> [Your objective]: Keep only the lines of the records below that contain the word "width", with case counting, and copy each one out.

> [Entries]:
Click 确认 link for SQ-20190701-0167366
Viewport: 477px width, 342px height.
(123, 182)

--

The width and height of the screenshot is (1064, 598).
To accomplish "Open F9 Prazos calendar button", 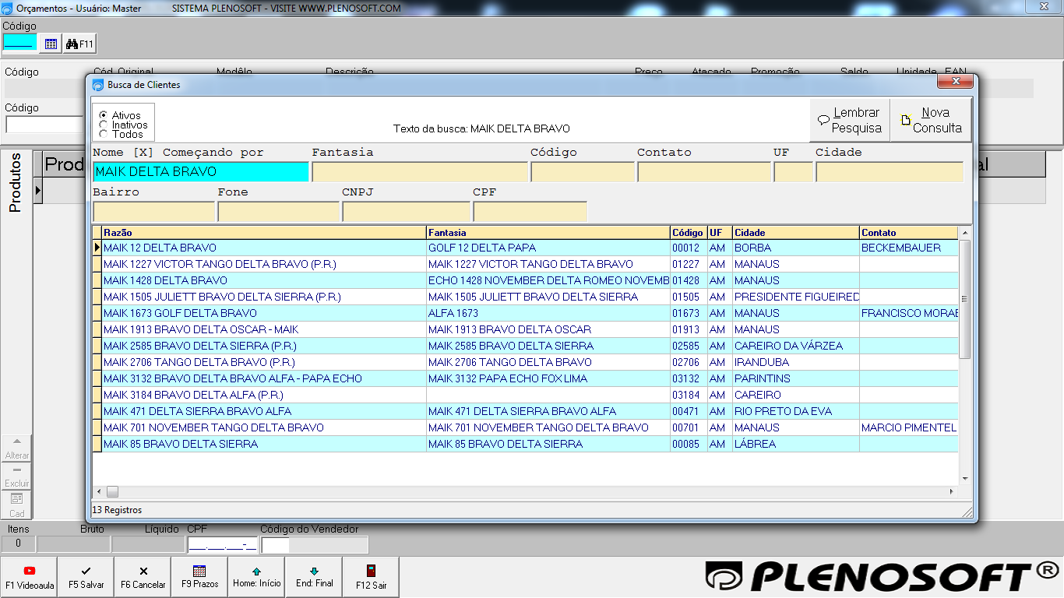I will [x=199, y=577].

> [In response]:
Viewport: 477px width, 342px height.
The width and height of the screenshot is (1064, 598).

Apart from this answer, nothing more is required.